On July 29, Czarniak posted one of several blogs just before leaving for her 2008 Summer Olympics duties in Beijing, China. She was a sportsdesk reporter for NBC. She also sent in blogs to the Olympics section of WRC-TV's website. Another one of her duties was hosting a half-hour show on Oxygen called Gymnastics on Oxygen. It was largely based around gymnastics and other Olympic competitions targeted toward women. It aired weekdays at 7:30 pm ET.

On June 23, 2011, it was announced that Czarniak would leave WRC-TV to work at ESPN. On July 13, 2011, Czarniak made her final broadcast as a sports reporter at WRC-TV. On August 19, 2011, Czarniak made her SportsCenter debut covering the evening's preseason football games. In December 2012, she took the place of Jay Harris as co-host of the 6 pm SportsCenter after Harris moved to the 11 pm SportsCenter.

On April 24, 2013, ESPN/ABC revealed that Czarniak would be replacing Brent Musburger as the host of ABC's coverage of the 2013 Indianapolis 500. She became the first woman to ever host the telecast. She succeeded Musburger as well as previous hosts and broadcast legends Jim McKay, Keith Jackson, Paul Page, and Al Michaels. In August 2017, her contract with ESPN expired.

On February 12, 2018, Joe Gibbs Racing announced that Czarniak would be joining their professional stock car racing team. She would be producing digital content during the Daytona 500 along with features on each of the team's four Monster Energy Cup Series racers. Later that summer, she became one of the four presenters of the Netflix reality competition show Hyperdrive, which would be released in August 2019.

On February 5, 2019, Czarniak signed with Fox Sports as a studio host for their NASCAR coverage, and as a sideline reporter for Fox’s NFL coverage.

In February 2026, Czarniak joined NBC Sports coverage of the Olympic Games, serving as one of the hosts for NBC’s presentation of the 2026 Milan Cortina Winter Olympics.
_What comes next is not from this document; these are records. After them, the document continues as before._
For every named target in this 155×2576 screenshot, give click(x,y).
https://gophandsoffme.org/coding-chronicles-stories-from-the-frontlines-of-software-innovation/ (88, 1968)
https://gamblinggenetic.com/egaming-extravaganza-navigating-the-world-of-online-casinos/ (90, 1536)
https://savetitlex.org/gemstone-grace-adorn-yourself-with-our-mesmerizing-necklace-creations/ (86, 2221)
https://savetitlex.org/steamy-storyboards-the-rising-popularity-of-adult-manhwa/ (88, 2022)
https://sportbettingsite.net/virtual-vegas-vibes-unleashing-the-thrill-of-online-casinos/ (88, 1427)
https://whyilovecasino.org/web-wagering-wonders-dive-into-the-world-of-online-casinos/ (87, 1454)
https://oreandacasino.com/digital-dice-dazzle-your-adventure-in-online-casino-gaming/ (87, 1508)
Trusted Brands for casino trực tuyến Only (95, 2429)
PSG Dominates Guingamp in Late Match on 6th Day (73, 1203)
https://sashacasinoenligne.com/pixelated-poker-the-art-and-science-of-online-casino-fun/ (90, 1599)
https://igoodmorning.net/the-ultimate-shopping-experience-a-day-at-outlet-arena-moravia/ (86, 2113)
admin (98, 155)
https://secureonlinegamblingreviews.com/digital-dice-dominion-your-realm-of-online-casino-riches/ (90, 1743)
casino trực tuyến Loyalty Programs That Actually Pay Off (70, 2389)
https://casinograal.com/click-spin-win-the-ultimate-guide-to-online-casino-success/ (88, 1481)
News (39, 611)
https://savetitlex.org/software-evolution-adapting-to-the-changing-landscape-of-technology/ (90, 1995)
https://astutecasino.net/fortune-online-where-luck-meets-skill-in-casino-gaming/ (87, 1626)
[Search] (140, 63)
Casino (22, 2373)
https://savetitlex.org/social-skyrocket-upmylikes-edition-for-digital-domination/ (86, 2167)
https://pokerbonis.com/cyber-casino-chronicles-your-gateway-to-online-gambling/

In August 2026 Czarniak's husband, Craig Melvin, announced that Czarniak had been hired by CBS Sports as a host for the streaming channel CBS Sports HQ.

==Personal life==
Czarniak's parents are Chet and Terri. Chet worked for the sports department at a Washington, D.C.-based newspaper for 17 years before becoming the current managing editor of usatoday.com. Terri is a former principal at Rose Hill Elementary School, a Fairfax County public school, in Alexandria, Virginia. Czarniak's brother, Andrew, is a 2005 graduate of the United States Coast Guard Academy. He is currently serving in the U.S. Coast Guard.

Czarniak appeared in the 2000 independent action film Aquarius, in which she played a character named Mist. In 2009, Czarniak made a cameo appearance in the indie film Ghosts Don't Exist from executive producer Chris Cooley.

Czarniak married WRC-TV reporter and weekend anchor Craig Melvin on October 15, 2011, in Washington. He is currently the host of Today and a co-host of Today Third Hour. Czarniak gave birth to their first son in March 2014. On June 16, 2016, Czarniak announced that she was pregnant again on SportsCenter before that night's Game 6 of the 2016 NBA Finals in Cleveland. She gave birth to her second child, a daughter, in November 2016.